Built by Lavochkin, Mars 7 was the second of two 3MP spacecraft launched to Mars in 1973, having been preceded by Mars 6. Two orbiters, Mars 4 and Mars 5, were launched earlier in the 1973 Mars launch window and were expected to relay data for the two landers. However, Mars 4 failed to enter orbit, and Mars 5 failed after a few days in orbit.

== Launch ==
Mars 7 was launched by a Proton-K carrier rocket with a Blok D upper stage, flying from Baikonur Cosmodrome Site 81/24. The launch occurred at 17:00:17 UTC on 9 August 1973, with the first three stages placing the spacecraft and upper stage into a low Earth parking orbit before the Blok D fired to propel Mars 7 into heliocentric orbit bound for Mars. The spacecraft performed a course correction on 16 August 1973.

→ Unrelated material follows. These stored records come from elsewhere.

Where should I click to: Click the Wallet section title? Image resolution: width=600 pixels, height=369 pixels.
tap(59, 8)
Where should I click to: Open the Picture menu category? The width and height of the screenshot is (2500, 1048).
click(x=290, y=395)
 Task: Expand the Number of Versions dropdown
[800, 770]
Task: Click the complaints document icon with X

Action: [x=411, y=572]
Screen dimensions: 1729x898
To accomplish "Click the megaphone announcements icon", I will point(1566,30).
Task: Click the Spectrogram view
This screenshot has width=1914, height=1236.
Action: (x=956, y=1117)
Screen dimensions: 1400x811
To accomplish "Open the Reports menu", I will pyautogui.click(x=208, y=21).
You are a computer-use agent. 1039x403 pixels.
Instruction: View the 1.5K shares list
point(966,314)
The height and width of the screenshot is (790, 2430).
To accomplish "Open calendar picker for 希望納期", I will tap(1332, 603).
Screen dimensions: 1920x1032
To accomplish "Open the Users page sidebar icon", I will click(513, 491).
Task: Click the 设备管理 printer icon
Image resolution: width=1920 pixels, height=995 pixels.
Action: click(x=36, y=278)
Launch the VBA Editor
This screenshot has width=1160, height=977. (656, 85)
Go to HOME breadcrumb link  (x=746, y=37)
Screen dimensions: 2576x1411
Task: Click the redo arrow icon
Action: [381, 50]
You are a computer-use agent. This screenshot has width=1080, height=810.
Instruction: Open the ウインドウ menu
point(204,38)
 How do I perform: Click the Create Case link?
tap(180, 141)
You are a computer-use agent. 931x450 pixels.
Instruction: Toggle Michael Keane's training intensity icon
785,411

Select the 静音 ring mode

Mars 7's lander separated from the flyby bus on 9 March 1974. Initially, it failed to separate. However, it was eventually released to begin its descent. Due to a retrorocket failure, the probe missed the atmosphere of Mars, and, instead of landing, flew past along with the coast stage, with a closest approach of 1300 km. Known faults with the spacecraft's transistors were blamed for the failure, along with that of Mars 4.